------ Extract

# retirment.....Favre



## kvernum3 (Aug 8, 2005)

Im sorry you viking fans i dont see how u can say favre should retire when your quarter back brad johonson is what 3 or 4 years older than him, and him and his offence cant put up a touchdown in like 10 quarters,, and oh ya who did the packers just get done spanking...
i think your wishing you had favre on your tema right about now


----------



## KEN W (Feb 22, 2002)

Don't you thnk Viking's fans wish Brad Johnson should retire????

They should both hang it up.


----------



## Turner (Oct 7, 2005)

I think the vikings are like Arizona--- it's where old players go to die.


----------



## KEN W (Feb 22, 2002)

Turner said:


> I think the vikings are like Arizona--- it's where old players go to die.


I don't see Packerland any different.....Farve will die in a green and gold uni....


----------



## kvernum3 (Aug 8, 2005)

I like how you vikings fans will love your players wen u win and once u lose ur all sayin they should retire...


----------



## Goldy's Pal (Jan 6, 2004)

kvernum3 said:


> I like how you vikings fans will love your players wen u win and once u lose ur all sayin they should retire...


Maybe we just don't enjoy seeing our veteran guys suffer in a par at best organization as much as the packer fans do. Maybe why the viking front office played the lets wait and see game with Johnson before signing him to more money, not a bad move.


----------

------------

● Task:
Answer these about the forum thread on Favre's retirement:
1. To what place does Turner compare the Vikings?
2. In KEN W's reply to Turner, what colors of uniform does he say Favre will die in?
3. According to Goldy's Pal, what game did the Viking front office play with Johnson before signing him to more money?

------ Provided data

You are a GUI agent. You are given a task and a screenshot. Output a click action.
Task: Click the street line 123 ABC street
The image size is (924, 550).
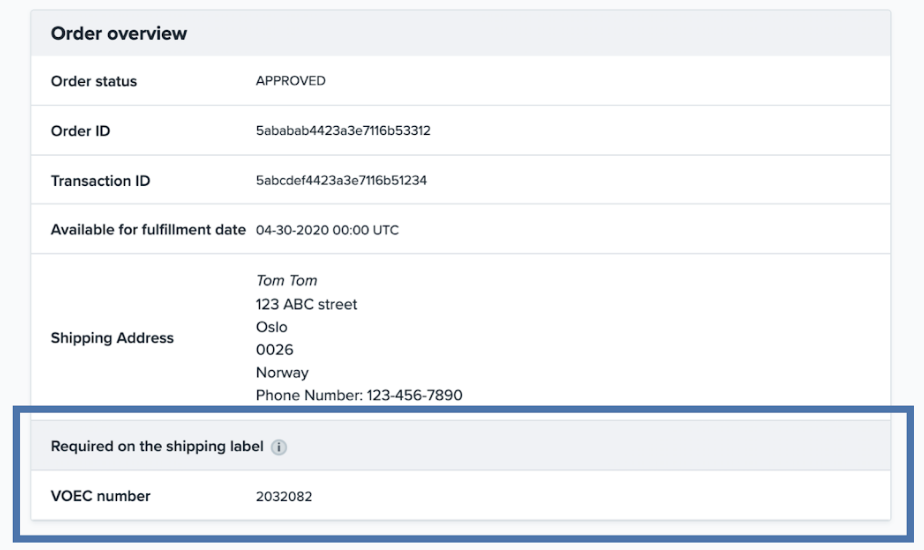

------------

● Exercise output:
1. Arizona
2. Green and gold
3. The "lets wait and see" game